━━ TASK INPUT
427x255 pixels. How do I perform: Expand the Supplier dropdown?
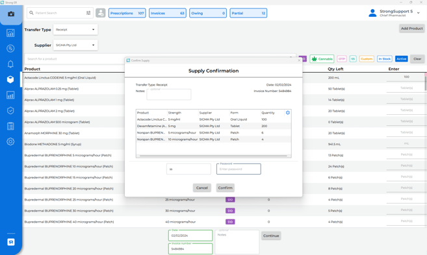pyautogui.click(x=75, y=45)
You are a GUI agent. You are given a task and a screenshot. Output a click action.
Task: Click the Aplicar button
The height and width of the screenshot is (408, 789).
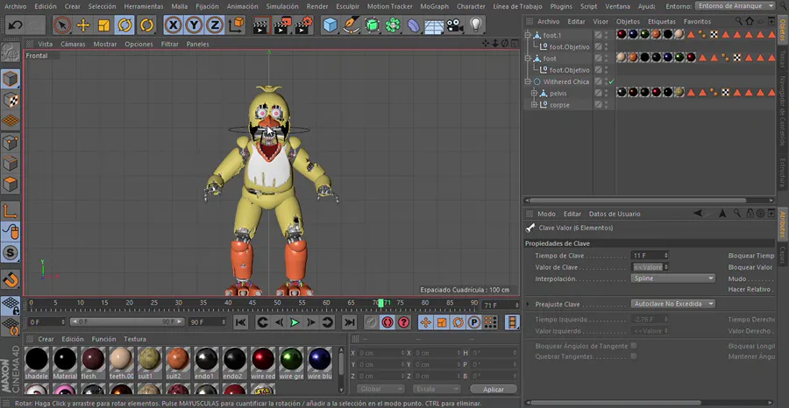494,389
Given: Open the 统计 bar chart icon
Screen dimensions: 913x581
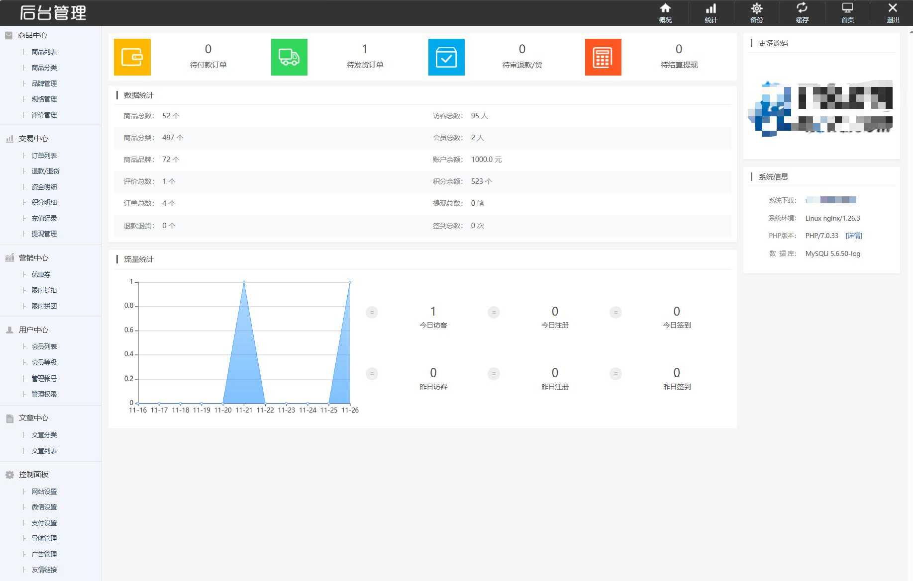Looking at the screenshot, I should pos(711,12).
━━━━
━━ TASK INPUT
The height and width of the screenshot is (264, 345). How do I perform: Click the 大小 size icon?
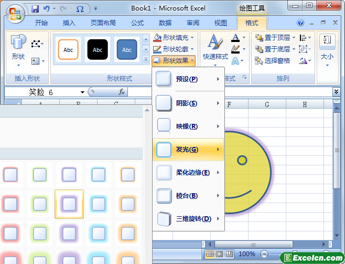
━━━━
━━ TASK INPUT
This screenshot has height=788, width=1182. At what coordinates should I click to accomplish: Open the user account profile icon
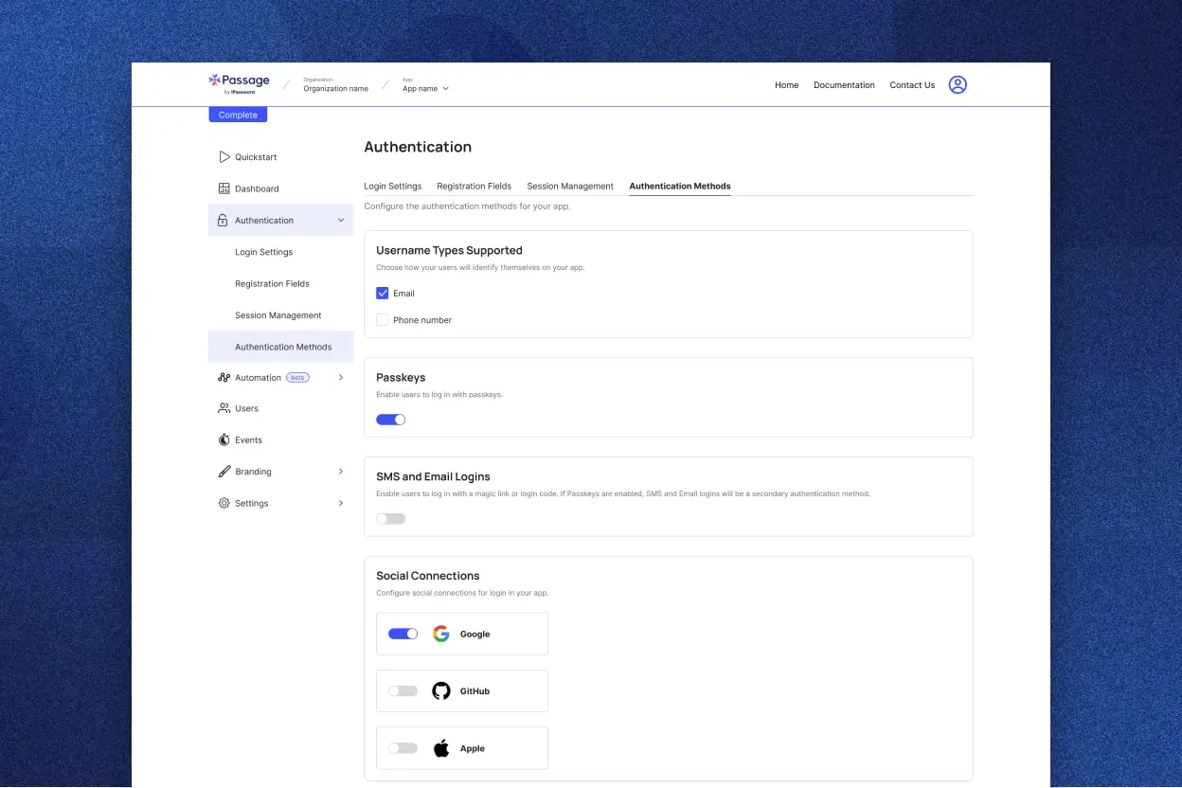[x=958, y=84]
━━━━
## [TASK DIRECTIONS]
Above, find the line holding "427x255 pixels. How" and the line holding "Given: Open the 统计 bar chart icon". Print exactly those two lines and every line between them, but no pictures.

## [COMPLETED EXERCISE]
427x255 pixels. How do I perform: Expand the Supplier dropdown?
pyautogui.click(x=75, y=45)
You are a GUI agent. You are given a task and a screenshot. Output a click action.
Task: Click the Aplicar button
The height and width of the screenshot is (408, 789).
494,389
Given: Open the 统计 bar chart icon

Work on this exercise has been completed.